| 要旨トップ | 受賞講演 一覧 | 日本生態学会第73回全国大会 (2026年3月、京都) 講演要旨
ESJ73 Abstract


第14回 日本生態学会奨励賞(鈴木賞)/The 14th Suzuki Award

記載的研究と生態学的コンセプトの関係における「鶏が先か卵が先か」問題
Chicken or egg?: The relationship between natural history observation and ecological concepts

富田 幹次(高知大学)
Kanzi M. Tomita(Kochi University)

生態学は仮説検証と自然現象の観察を両輪として発展してきた学問である。研究する際にどちらを起点にすべきかは古くから議論されているが、正解はない。近年はフィールドデータの高精度化やデータ解析手法の充実によって、自然史研究も再び脚光を浴びている。自然史研究には、このような網羅的なアプローチの他に、ある生物の行動や相互作用のユニークな側面を明らかにする記載的なアプローチもある。では、記載的研究から得られた知見を生態学の中で新しい視点に繋げることができるのだろうか?

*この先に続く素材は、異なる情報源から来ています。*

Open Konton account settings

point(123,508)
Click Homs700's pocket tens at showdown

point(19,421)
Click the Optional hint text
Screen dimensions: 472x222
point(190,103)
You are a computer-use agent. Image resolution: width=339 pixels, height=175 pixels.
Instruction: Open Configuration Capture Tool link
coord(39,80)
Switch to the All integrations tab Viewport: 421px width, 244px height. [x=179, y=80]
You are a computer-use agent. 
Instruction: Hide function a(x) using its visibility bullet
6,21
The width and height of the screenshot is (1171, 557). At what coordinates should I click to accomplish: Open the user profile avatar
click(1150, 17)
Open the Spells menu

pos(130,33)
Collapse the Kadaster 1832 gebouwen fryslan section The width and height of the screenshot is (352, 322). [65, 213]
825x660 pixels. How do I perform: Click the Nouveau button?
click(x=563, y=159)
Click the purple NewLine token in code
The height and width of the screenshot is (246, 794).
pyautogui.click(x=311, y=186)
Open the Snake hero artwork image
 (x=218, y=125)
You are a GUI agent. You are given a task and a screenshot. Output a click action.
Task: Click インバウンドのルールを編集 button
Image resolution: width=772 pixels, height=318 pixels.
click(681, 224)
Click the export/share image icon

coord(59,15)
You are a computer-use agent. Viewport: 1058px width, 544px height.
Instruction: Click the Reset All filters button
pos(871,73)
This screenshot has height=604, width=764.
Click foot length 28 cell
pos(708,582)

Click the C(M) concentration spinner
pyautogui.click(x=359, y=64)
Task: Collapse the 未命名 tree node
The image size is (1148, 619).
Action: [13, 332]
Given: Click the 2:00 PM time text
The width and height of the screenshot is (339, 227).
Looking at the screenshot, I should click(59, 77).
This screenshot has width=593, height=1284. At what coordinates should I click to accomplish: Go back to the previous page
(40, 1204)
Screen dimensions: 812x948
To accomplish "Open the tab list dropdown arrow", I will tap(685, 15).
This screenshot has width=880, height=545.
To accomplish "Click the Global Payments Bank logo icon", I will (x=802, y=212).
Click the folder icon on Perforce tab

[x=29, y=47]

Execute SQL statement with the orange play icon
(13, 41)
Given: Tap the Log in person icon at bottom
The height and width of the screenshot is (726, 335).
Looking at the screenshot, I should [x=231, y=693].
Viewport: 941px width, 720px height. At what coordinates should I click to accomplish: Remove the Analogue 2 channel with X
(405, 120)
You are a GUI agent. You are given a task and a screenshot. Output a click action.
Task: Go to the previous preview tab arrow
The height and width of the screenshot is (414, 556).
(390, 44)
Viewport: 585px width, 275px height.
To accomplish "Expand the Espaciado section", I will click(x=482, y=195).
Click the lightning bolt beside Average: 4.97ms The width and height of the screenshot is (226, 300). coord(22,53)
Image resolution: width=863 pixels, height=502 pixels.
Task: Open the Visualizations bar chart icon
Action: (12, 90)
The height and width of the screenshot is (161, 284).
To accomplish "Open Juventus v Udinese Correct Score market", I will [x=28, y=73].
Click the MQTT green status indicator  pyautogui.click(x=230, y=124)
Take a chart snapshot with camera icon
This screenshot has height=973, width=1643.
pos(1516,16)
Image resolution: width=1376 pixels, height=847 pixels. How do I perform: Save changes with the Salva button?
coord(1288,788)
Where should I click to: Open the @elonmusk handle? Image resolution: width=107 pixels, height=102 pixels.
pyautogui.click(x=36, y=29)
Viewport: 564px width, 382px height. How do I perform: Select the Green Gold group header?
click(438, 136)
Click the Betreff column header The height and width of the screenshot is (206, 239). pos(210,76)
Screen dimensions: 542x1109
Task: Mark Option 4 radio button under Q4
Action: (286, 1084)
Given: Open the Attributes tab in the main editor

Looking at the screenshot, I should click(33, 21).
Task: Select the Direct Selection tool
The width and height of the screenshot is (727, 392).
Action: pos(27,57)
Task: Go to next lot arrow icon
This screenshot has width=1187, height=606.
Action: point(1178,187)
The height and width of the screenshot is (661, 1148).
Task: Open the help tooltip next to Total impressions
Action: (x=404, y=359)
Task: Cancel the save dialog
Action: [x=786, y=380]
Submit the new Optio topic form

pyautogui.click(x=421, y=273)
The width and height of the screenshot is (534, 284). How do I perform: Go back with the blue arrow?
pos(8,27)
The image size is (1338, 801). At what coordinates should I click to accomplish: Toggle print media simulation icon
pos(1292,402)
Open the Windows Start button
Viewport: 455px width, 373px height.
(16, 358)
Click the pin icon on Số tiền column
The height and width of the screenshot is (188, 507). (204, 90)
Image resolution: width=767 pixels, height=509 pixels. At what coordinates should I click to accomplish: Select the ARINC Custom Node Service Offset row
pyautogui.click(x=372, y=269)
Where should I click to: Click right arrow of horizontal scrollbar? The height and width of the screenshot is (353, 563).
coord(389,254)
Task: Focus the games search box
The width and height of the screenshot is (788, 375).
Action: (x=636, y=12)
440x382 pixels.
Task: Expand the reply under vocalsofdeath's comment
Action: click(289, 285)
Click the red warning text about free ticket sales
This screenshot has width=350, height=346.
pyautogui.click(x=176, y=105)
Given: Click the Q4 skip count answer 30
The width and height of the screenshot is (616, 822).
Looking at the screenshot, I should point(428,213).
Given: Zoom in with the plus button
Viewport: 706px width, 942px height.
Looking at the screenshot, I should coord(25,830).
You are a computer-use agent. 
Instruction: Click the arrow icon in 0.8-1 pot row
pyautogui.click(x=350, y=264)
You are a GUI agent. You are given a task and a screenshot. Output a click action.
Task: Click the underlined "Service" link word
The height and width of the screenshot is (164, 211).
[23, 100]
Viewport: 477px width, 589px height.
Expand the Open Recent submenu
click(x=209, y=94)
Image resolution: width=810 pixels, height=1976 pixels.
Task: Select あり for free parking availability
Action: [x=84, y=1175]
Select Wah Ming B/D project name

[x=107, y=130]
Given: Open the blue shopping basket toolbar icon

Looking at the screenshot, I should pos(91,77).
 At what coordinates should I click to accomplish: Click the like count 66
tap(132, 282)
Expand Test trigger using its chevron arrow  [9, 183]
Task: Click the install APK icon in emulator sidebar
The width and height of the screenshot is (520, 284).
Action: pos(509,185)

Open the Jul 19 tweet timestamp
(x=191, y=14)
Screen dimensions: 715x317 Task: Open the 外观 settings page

私は、北海道知床半島を調査地として、地面を掘り返してセミ幼虫を捕食(以下:セミ掘り)するヒグマの生態に興味をもち、学生時代よりフィールド研究を展開してきた。研究開始数年間は、珍しい自然現象に満足し、生態学的なコンセプトとしての位置付けを考えてこなかった。こうした状態で論文を書き始めたが、当然すぐに行き詰まったため、博士課程ごろからセミ掘りにどのような生態学的意義があるのかを考えることに多くに時間を費やすようになった。最終的に、セミ掘り行動を2つの異なる生態学的なコンセプトと結びつけることができ、内一つはオピニオン論文として発表できた。

これまでの研究を通して、記載的研究とコンセプトの関係は「鶏と卵」であり、コンセプト・理論を対象種に当てはめた記載的研究のみならず、記載からコンセプトが作れると考えている。この受賞講演では、セミ掘りとの出会いから、この珍現象を生態学的なコンセプトに発展させようと足掻いてきた過程を紹介する。